Each major candidate will come out with their own unique song
One Turkish Cypriot election tradition which is little known outside of the Turkish Cypriot community is the prevalence of election music.
Typically, each major candidate will come out with a song which becomes the soundtrack of their election campaign. This tradition appears to have been at least somewhat lifted from Turkey, where election songs are also an indispensable part of any campaign.
If you search Recep Tayyip Erdogan’s name or that of his AK Party using your music streaming app of choice, album upon album full of songs will appear, though it must be stressed that typically, the politicians themselves are not the ones doing the singing.

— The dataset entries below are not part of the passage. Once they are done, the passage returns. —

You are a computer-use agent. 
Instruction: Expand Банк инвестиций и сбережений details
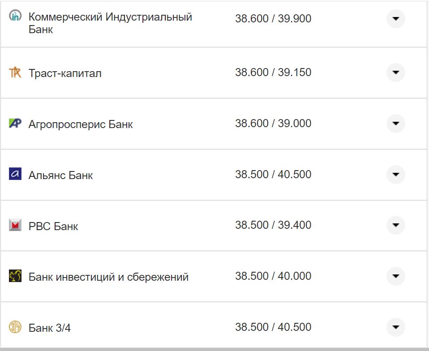click(395, 277)
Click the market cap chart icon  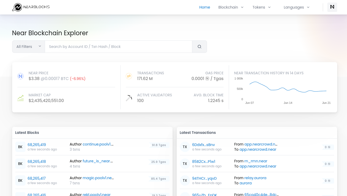coord(20,98)
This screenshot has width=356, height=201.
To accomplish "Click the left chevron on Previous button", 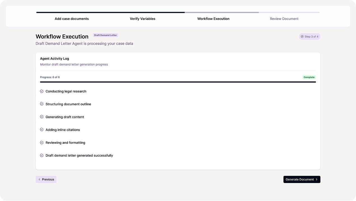I will (39, 179).
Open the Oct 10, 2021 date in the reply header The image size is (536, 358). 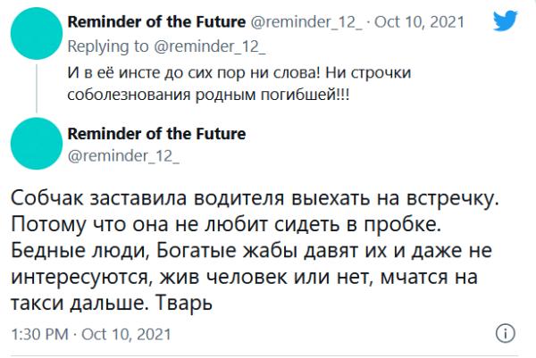tap(419, 22)
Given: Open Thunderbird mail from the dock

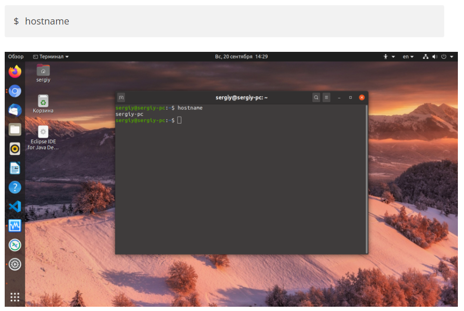Looking at the screenshot, I should click(x=15, y=110).
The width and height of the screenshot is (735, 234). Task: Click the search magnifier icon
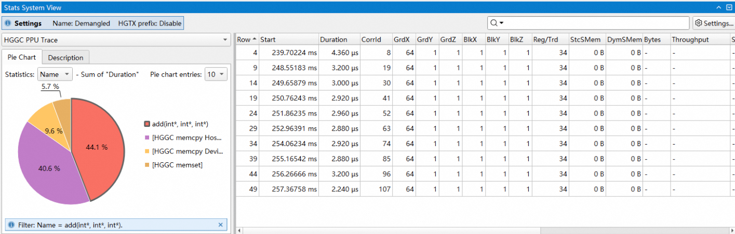(x=494, y=23)
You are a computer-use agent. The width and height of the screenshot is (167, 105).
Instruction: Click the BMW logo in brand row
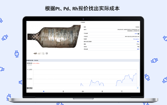138,34
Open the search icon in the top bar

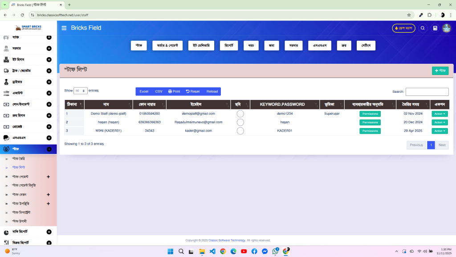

The tradition has been successfully maintained at this election, with opposition candidate Tufan Erhurman having released his effort, named Bu Yol Seninle Baslar [this road begins with you], last week.
The song is a Cypriot-infused pop-rock number, which would probably be referred to as C-Pop if this island had a larger cultural footprint, and, like most election songs, is something of a window into the man and the campaign.

Its overriding philosophy seems to be that the campaign said ‘yes’ to everybody so as to keep as many of his musically inclined supporters as possible onside and to bolster that sentiment of unity with which he and his campaign are attempting to characterise themselves, with no fewer 14 singers and 17 musicians featured on the track.
The lyrics, too, written by renowned journalist Cenk Mutluyakali, speak about “passionate hearts” and how “our hands are uniting with you”.
Incumbent Ersin Tatar, meanwhile, appears to be set to recycle the song used during his successful 2020 campaign, named En Dogru Karar [the most correct decision].
This song, a terrifically catchy rock number, more closely resembles the Turkish tradition, with his name featuring in the chorus, rhymed with the word “karar”.
Tatar’s song also employs the tried and tested method of name-dropping various places in Cyprus during its bridge, though the second part of its bridge, which begins with the words “enough is enough” in reference to his predecessor Mustafa Akinci, would ideally be modified given that he is now the incumbent.
While Tatar’s song is undoubtedly catchier than Erhurman’s this time around, a better election song is by no means a guarantee of electoral success.
If it were, we would likely have seen Serdar Denktash win by a landslide in 2020, with a song he actually did sing himself, called Sevdamiz Memlekettir [our love is our homeland].
Sevdamiz Memlekettir was the standout in a good field five years ago, an upbeat, folksy number which truly could have entered the pantheon of beloved Cypriot folk songs had it not been written for an election campaign which went on to amass just over 4,000 votes and finish in sixth place.
Mustafa Akinci’s song, used in both 2015 and 2020, was also catchy, featuring a football chant-esque repetition of his name amid a rock-based song not far removed from that of Tatar.
It was named Bir Isik Yaktin Bize [you gave us a light], and while another song, named Cevabimin Sesi [the sound of my response] was released in 2020, it could not hold a candle to the original.
While Tufan Erhurman’s “official” song in 2020 was a rock ballad named Dogrusu Gelecek, Dogrusu Cozum [the truth is the future, the truth is the solution], his campaign was better remembered for a folk adaptation of the song Adaliyiz Maviye [we are islanders in the blue] by Ahmet Okan.
The music video featured his supporters, wearing Erhurman-branded Covid-19 masks, inside Nicosia’s central Buyuk Han, eventually being joined by Erhurman and his wife Nilden Bektas Erhurman, who then proceeded to dance in front of them.
While an election song will typically be a fleeting success and confined to the dustbin of history very quickly after polling day, there are rare occasions on which a song becomes an all-time classic in its own right.
This is more prevalent in Turkey, partially because the same man has won almost every election for a generation, with an adaptation of Dombra by Ugur Isilak with lyrics instead about Erdogan, initially produced for the 2014 Turkish presidential election, now synonymous with the man.
In Cyprus, only one song has broken containment – Yesil Firtina [green storm], written for Erhurman’s party the CTP in the 2000s, which still regularly gets a rendition at CTP campaign events for all kinds of elections.

It is unclear what made Yesil Firtina last, though it does of course help that it was written for a party and not a single candidate, even if other songs written for parties have since fallen by the wayside.
One undoubtedly helpful quality for Yesil Firtina is it has bits written into it where a crowd can sing back, with the lyrics asking, “in a life without CTP, what would happen to this Cyprus?”, before answering, “peace would not happen, a solution would not happen”
There could also be an element of nostalgia, given that the CTP was well and truly in its pomp in the 2000s, and supporters of the party old enough to remember that time may wish to relive it through the medium of Yesil Firtina.
Whether similar fates await Bu Yol Seninle Baslar or En Dogru Karar in the years to come, only time will tell, but what is certain is that both will be played to excess over the next three weeks, and that one will be played non-stop on the night of October 19.